When was the Kingdom of Great Britain created and what formed it?

The Kingdom of Great Britain was created on the 1st of May 1707, when the Acts of Union came into force, merging the Kingdom of England (including Wales) and the Kingdom of Scotland into a single state. The union was based on a Treaty of Union agreed in 1706 following negotiations between representatives of both parliaments.

Who was the first monarch of the Kingdom of Great Britain?

Queen Anne was the first monarch of the Kingdom of Great Britain, reigning from 1707 until her death in 1714. She was the last Stuart monarch and had previously been Queen of England, Queen of Scots, and Queen of Ireland since 1702.

Why was Robert Walpole significant in the history of the Kingdom of Great Britain?

Robert Walpole (1676-1745) served as First Lord of the Treasury from 1721 to 1742 and is regarded as Britain's first prime minister, with the term in use by 1727. He stabilised the Hanoverian government after the South Sea Bubble collapse, reduced the national debt and land taxes, and maintained peace through diplomatic means for most of his tenure.

What was the South Sea Bubble and how did it affect the Kingdom of Great Britain?

The South Sea Bubble was a financial collapse in 1720 in which South Sea Company stock rose to £1,060 on the 25th of June before falling to £150 by the end of September. The crash implicated Cabinet ministers including the Chancellor of the Exchequer and the Postmaster General in fraud, and threatened the stability of the Hanoverian government until Robert Walpole intervened to restore confidence.
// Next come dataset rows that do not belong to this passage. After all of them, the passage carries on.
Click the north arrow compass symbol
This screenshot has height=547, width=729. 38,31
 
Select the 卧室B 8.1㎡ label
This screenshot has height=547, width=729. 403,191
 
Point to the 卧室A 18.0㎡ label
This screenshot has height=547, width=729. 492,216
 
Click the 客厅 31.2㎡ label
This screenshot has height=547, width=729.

How did the Seven Years' War shape the Kingdom of Great Britain's global power?

The Seven Years' War (1756-1763) left Great Britain as the world's dominant colonial power. During the miracle year of 1759, British forces captured Quebec City, Fort Ticonderoga, and the island of Guadeloupe, while defeating the French navy at the Battle of Lagos and the Battle of Quiberon Bay. The Treaty of Paris of 1763 transferred New France and severely restricted French military presence in India.

How did the Kingdom of Great Britain come to an end?

The Kingdom of Great Britain ended on the 1st of January 1801, when the Acts of Union 1800 merged it with the Kingdom of Ireland to form the United Kingdom of Great Britain and Ireland. The union was driven by Prime Minister William Pitt the Younger following the Irish Rebellion of 1798, which was suppressed with a death toll estimated at between 10,000 and 30,000.